_REQUIRED ACTION_. With the line that contains "Given: Click the white data gap near 08:45:00" as the final line, return every line from the start of the data below exactly.

━━━ DATA SHOWN

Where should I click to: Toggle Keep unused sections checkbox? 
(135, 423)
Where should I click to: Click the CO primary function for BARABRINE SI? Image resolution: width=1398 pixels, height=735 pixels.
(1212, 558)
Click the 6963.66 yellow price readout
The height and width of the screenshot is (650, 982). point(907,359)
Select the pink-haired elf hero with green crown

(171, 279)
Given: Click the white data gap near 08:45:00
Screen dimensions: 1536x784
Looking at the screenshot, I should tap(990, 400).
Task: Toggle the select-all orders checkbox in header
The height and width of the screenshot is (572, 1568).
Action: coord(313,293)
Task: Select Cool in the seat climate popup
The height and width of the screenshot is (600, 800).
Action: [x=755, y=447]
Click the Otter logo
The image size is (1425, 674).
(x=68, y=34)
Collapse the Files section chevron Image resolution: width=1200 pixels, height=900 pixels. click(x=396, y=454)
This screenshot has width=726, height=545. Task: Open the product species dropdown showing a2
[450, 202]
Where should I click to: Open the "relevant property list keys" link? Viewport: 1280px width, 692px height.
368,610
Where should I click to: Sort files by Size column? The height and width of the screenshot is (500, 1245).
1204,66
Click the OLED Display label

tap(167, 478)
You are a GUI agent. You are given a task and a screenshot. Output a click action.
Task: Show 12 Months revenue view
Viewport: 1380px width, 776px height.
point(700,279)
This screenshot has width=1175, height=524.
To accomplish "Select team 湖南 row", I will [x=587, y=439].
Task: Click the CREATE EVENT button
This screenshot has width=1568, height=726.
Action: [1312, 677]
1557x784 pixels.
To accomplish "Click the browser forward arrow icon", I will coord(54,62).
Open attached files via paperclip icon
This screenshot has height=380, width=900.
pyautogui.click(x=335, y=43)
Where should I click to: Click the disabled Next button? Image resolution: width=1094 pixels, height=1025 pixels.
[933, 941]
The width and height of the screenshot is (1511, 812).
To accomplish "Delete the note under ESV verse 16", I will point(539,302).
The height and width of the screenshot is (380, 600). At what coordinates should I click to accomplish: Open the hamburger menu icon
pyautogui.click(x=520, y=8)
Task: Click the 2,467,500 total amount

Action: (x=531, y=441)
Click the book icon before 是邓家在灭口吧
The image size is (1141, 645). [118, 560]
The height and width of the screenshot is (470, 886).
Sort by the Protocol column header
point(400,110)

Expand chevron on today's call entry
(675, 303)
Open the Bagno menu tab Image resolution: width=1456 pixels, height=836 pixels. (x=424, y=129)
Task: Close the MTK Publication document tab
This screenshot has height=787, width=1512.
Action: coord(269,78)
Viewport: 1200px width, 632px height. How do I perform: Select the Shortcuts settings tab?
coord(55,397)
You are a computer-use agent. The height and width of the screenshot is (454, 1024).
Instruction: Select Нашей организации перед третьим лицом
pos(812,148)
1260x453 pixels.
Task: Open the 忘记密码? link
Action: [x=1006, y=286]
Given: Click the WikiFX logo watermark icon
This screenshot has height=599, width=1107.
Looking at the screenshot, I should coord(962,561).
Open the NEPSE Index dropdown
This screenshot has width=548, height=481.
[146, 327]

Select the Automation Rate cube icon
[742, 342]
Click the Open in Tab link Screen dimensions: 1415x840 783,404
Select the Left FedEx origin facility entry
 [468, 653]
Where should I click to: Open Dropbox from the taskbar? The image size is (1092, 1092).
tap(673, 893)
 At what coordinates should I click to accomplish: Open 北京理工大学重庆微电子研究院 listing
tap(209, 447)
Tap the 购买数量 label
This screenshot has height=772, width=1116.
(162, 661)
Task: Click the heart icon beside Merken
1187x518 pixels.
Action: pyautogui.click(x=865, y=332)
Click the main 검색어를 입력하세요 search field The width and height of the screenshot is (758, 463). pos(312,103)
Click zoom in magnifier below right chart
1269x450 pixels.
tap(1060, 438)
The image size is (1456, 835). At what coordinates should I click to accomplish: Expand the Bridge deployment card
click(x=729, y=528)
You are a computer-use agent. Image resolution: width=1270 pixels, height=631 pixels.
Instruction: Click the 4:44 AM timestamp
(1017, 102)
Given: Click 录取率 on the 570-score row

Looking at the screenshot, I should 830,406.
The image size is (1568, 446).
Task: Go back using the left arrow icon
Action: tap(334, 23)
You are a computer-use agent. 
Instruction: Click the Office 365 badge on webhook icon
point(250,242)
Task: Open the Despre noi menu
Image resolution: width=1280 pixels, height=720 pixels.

━━━━━━

_REPLY_.
Where should I click to: Toggle Keep unused sections checkbox? 
(135, 423)
Where should I click to: Click the CO primary function for BARABRINE SI? Image resolution: width=1398 pixels, height=735 pixels.
(1212, 558)
Click the 6963.66 yellow price readout
The height and width of the screenshot is (650, 982). point(907,359)
Select the pink-haired elf hero with green crown

(171, 279)
Given: Click the white data gap near 08:45:00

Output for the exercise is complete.